Tuesday, June 7, 2011

My Happy List

- Going with my gut - my TRUE self, my INNER guide
- It feels GOOD to stick up for myself and be strong
- The only reason I was in that was because I was weak
- I want to be treated like an equal, and with CLASS
- Now I am more mature, and want something calmer
- Just like Paul thought all girls were crazy drunks, then found a nice girl
- I just need ME time - to explore and to be FREE, hang out with whoever I want
- It is going to feel SO relieving to LET GO
- I have come SO far in just a few months - imagine what else I will accomplish
- Nicole, Eldon - sign/design for soul spa, alyssa, gaps group, andrew, etc, hiking, weston a price,
- I was true to myself, every CELL within me said to GET OUT
- I was a FAMILY one day - I have goals, I want a safe and secure household - something I never had
- I had to walk away from the WEED, the verbal abuse, the meanness, the coldness, the arogence, the 'not getting me', The vulgarness, the rudeness, the depression, the FORCEFULNESS, the jabbing, cold, hard comments, the criticalness, the micromanaging, the pain, the not listening to my worries - health, weed, helping with house, my future, helping with bills, money, my car,
- BV
- thrush not getting better - the STRESS
- can have calm, relaxing days to do whatever I feel like
- have the money and security to pay off my car, school loans, pay for supplements, etc.
- Gave MYSELF priority - but myself #1 and MY PATH - not following his path
- Imagine moving up there? Getting a job? Being around the weed?
- I LEFT, I chose to leave
- I was always just trying to HOLD ON one more day
- Trying to make him something he wasnt. Trying to make him caring, responsible, nice, considerate, not an asshole, thoughtful, no cold, not angry.
- BABIES, BABIES, BABIES - One of my very own.
- I am so strong. I now KNOW that I can get through anything.
- It has been much EASIER to handle my problems without him.
- Now, I can walk with my head held high.
- Eldon - I am the whole package - creative, pretty, intelligent, etc. Everything!
- Put myself on this pedastal.
- Maybe my reason for coming out here was different - it was for FAMIILY, my ONE TRUE LOVE. my little brother.
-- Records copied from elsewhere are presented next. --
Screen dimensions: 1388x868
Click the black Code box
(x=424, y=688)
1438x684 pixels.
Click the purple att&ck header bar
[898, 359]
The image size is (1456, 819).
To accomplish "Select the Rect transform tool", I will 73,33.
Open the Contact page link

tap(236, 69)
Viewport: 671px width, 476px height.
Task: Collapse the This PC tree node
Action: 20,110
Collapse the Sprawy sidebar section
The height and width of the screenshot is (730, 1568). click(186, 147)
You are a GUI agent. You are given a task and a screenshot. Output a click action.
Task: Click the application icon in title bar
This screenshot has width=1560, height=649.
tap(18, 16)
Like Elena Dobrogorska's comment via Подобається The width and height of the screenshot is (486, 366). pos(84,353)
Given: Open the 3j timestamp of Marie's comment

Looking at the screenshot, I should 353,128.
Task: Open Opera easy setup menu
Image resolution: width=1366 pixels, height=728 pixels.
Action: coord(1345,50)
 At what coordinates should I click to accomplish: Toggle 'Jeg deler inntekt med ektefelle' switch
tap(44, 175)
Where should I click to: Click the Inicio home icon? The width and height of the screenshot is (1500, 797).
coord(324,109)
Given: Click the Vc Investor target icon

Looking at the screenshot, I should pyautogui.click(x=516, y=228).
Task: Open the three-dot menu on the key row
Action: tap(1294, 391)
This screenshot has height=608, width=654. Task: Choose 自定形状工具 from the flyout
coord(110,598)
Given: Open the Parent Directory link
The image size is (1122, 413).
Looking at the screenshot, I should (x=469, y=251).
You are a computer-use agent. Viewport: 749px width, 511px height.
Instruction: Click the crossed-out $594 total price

I love him sooo deeply I cant even express it.
- I have learned through all of this to ALWAYS BE 100% MYSELF NO MATTER WHAT. I WILL NEVER GIVE THAT UP AGAIN. 100%.

Thursday, June 2, 2011

What I used to be like...

OK - so I used to go crazy exercising as HARD as I could - swimming, running, crunches... I lived off of fruit (sugar), Coffee (adrenal busting) salads (hard to digest) ricecakes (carbs! sugar), Wine (sugar) thinking I was healthy.

Now I sustain my bloodsugar with easy to digest steamed veggies, good fats like butter and coconut oil, good bacteria from kraut, no alcohol, no sugar - so no bloodsugar crashes, no more gum (aspartame) no coffee (good bacteria killing and acid and contains gluten) Have EGGS now which are full of vit. A and D, etc.

NOW I just need to find a BALANCE. I found the foods that dont hurt my gut anymore - I just need to figure out how I can keep my energy up and lose weight. Eat less? NO grains or fake sugars, or coffee, or ricecakes, or fruit, or chocolate. But I did that for so long? I think I just need to find a happy MEDIUM between what I used to be like and what I am doing now.

I can do it!! Just PAUSE when I need to. and Love myself. and just cut back a little. every little bit makes a difference.